彼女の絶対反射を突破したことがかなり響いているようだ。
「それより俺はまだ理解していないことがあるんですよ。あなたはどうして彼等と敵対しているのでしょうか」
「はっ、状況を分かっていない奴が俺の前に立っているなんて傑作だな。人をぶち切れさせる天才か?」
「桐坂先輩の人となりは理解しているつもりなので、この判断を間違っているとは思いません」
舌打ちを一つ、少し間を置いてアンネさんが口を開く。
「理由は言えない」
「言えない? なんの理由もなく争っている訳じゃないんでしょう?」
「これを言えば新たな争いの火種が生まれるのが目に見えている。・・・・・・だから、言えない」
理由は言えない。けれどこちら側のなにかを狙って襲撃している。
なんて理不尽だ。正当性もなにもあったものじゃない。これじゃただのテロリストだろ、なんで他の絶対者はアンネさんの行為を容認してるんだ。即座に会議を開くレベルだろ。
「そんな理不尽が許される訳・・・・・・」
ギリッとアンネさんの歯を食いしばる音がした。
「分かってんだよッ! 正当性なんてないっ、それでもやりゃなきゃ駄目なんだ! ・・・・・・もう、あいつは限界なんだよ。世界を敵にしてでも俺は、恋人を守る」
焦燥を滲ませた声はどこまでの真剣で、心からの声であることは理解した。
ただ、それ以上に発言の内容に驚き自分の耳を疑うように軽く叩き頬を抓ってみる、うん夢じゃない。

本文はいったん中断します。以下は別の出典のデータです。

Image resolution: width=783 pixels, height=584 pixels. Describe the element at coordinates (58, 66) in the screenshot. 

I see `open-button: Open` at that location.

およそアンネさんから放たれるとは思わなかった単語『恋人』。
こちらの世界ではこのツンツンを堕とした猛者がいるらしい。なにしてもキレ散らかしそうな彼女であるが、どのようにして攻略したのか。
とんでもない恋愛マスターの存在に慄く俺に、後方からスぺさんの声が届く。
「ちなみにその恋人というのは柳隼人のことですわよ~」
今日の間にいくつの驚愕を味わえば済むのか。
一体この世界の柳隼人はどうなっているのか、別世界とはいえ俺と同一人物であるとはとても思えない。
「だから、邪魔をするな」
殺気。
椅子に座った状態のアンネさんが、右足で地面を踏みつける。
衝撃が反射、粉砕された石が指向性を持って俺へと迫る。
「断罪剣」
一度吸血鬼対峙の際に使用した大剣を召喚士、平面を前面に出して身を守る。
「ちょっうお?!」
想像以上の衝撃で体が宙に浮く。
羽を広げて滞空する俺に視線を向けるアンネさんは両手を合わせて手を叩く。
一秒にも満たぬ時間、再度開かれた掌から放たれた光線が己を呑み込む寸前で断罪剣を振り下ろす。

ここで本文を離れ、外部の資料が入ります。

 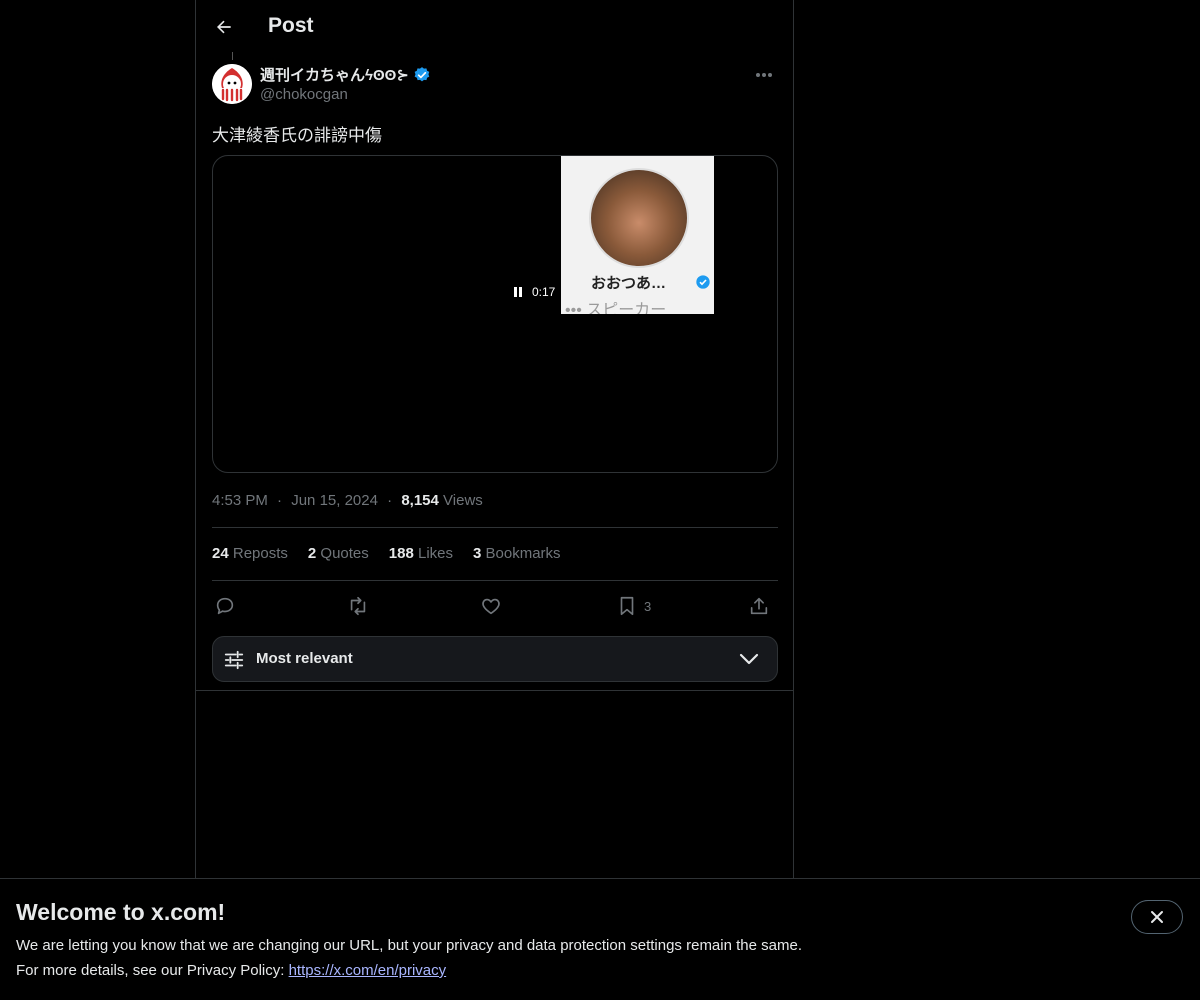 I want to click on quotes-stat: 2 Quotes, so click(x=338, y=554).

熱に焼かれる手を無視して強引にエネルギーの塊を切り捨てる。
「痛ってぇなっと!」
空から見て分かったが、ここは本島じゃない。日本かどうかも分からないが、何処かの離島であるらしい。
爛れた手を超速再生、周囲の被害を確認。
殆どの能力者は既に退避している。桐坂先輩と助手さんはスぺさんが確保して空を飛んでいる。
「はぁ」
アンネさんは一つ溜息を吐き椅子から立ち上がる。
そして、地面がカタカタと揺れ始める。
徐々に小石が地面を跳ね出し、アンネさんを中心とした亀裂が入る。
「おいおいまさか」
少しずつアンネさんの体が沈んでいき、彼女を避けるように地面が波打つ。
いつも足元には反射を付与していなかったであろう彼女がもしも全身に反射を纏えばどうなるか、地球は彼女に触れることはできず、避けるように地殻事態が動き始める。
地殻が弱り、裂けた地面からマグマが噴き出す。
アンネさんはそれに無造作に腕を突っ込む。熱量を増したマグマはその勢いを更に増して空を熱しながらその手を広げる。
「やっば」
範囲が広すぎる。
既に退避したスぺさん達はいいのだが、赤熱した地面がそのまませり上がってきているようにしか見えない。
これはもう加減とかじゃない。本気を出さないと死ぬ。
「位階上昇――」
「へいお待ち」
超越神との存在を近づけようとしたその時、軽快な声と共に現れたのは一人の男。
俺と同じようにサングラスを掛けたその男は右手をマグマに向ける。
「解放――燃やし尽くせ、ベリト」
姿を現す巨大なガントレット。
爛々と輝くマグマはその熱を奪われるようにして、ガントレットに吸収され。俺に届く前に鉱物の状態で固まる。
「おいおい面白いことになってんなあ! けどちと暴れ過ぎだぜチビ助!」
豪快に笑う背中を見ながら、俺は乱入者に対して警戒する。
状況を見れば俺の助っ人であるのだが、どうしても警戒せずにはいられなかった。
「ちッ、そのにやけ面を止めろ。殺すぞ、ユリウス」
「お前さんには無理だっての」
元の世界で俺を殺そうとした元絶対者、【運命】の二つ名を持つ男。
ユリウス・マキナーが俺を背にして立っていた。